再建築不可物件の売却を不動産会社へ相談した際、「当社では取り扱えません」「買主を探すのは難しい」と断られることがあります。
しかし、他社で断られたからといって、売買そのものが禁止されているわけでも、買主が絶対に見つからないと決まったわけでもありません。
再建築不可物件は、一般的な中古戸建より確認事項が多く、普通の売り方では買主を見つけにくい物件と考える方が現実的です。
再建築不可物件とは
建築基準法では、建築物の敷地は、原則として幅員4m以上の建築基準法上の道路に2m以上接していなければなりません。
この接道義務を満たさない敷地では、現在の建物を解体した後、原則として新しい建物を建てることができません。

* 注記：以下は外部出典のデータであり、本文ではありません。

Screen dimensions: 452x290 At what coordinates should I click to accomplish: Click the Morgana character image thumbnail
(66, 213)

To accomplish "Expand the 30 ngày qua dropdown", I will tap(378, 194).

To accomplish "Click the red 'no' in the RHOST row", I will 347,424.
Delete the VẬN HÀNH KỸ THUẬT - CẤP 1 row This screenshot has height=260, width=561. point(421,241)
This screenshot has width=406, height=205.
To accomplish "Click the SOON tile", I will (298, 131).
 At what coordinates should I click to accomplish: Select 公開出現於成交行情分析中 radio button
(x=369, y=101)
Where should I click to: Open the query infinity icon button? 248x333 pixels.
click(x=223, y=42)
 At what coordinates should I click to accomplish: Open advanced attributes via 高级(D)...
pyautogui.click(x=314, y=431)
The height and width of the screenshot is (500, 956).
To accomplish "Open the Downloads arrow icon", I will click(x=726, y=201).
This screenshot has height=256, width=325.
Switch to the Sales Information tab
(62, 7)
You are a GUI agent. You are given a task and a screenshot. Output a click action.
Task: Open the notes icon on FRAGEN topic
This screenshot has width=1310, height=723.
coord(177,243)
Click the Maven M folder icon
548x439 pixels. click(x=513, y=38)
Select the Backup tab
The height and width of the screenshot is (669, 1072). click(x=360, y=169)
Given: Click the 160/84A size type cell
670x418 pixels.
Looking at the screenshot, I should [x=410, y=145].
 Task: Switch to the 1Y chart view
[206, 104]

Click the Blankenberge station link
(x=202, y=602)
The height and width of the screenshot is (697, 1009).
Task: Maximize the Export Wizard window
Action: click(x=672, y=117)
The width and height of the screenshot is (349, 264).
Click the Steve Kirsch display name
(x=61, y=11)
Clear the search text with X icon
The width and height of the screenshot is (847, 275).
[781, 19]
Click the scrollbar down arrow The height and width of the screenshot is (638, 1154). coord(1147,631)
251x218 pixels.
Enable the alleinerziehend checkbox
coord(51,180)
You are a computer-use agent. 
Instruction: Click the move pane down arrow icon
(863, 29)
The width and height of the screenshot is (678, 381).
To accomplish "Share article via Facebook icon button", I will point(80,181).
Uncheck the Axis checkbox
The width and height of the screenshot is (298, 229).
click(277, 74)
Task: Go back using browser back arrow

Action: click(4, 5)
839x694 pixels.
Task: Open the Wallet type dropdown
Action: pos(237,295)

このような物件が実務上「再建築不可物件」と呼ばれています。
ただし、「前面の道が狭い」という理由だけで再建築不可とは限りません。
幅員4m未満でも、その道が建築基準法第42条第2項道路に指定されていれば、道路中心線から敷地を後退させるセットバックなどにより、再建築できる可能性があります。
反対に、幅が十分ある通路でも、建築基準法上の道路でなければ接道義務を満たさないことがあります。
本当に再建築できないのかを調査する
過去の広告や不動産会社の説明で「再建築不可」とされていても、売却前に改めて調査することが重要です。
確認したいのは、次のような項目です。
- 前面通路が建築基準法上の道路か
- 道路に接している長さは2m以上あるか
- 2項道路やセットバックの対象か
- 私道の持分を所有しているか
- 通行や水道・ガス管工事の条件が整理されているか
- 建築基準法第43条第2項の認定・許可を検討できるか
接道義務を満たしていない場合でも、敷地周辺に広い空地がある場合や、避難・通行上の安全性が確保される場合などには、特定行政庁の認定または許可によって建築できる可能性があります。
ただし、周辺状況や建物用途などを踏まえた個別判断であり、申請すれば必ず認められるものではありません。
自治体の建築指導担当部署や建築士への確認が必要です。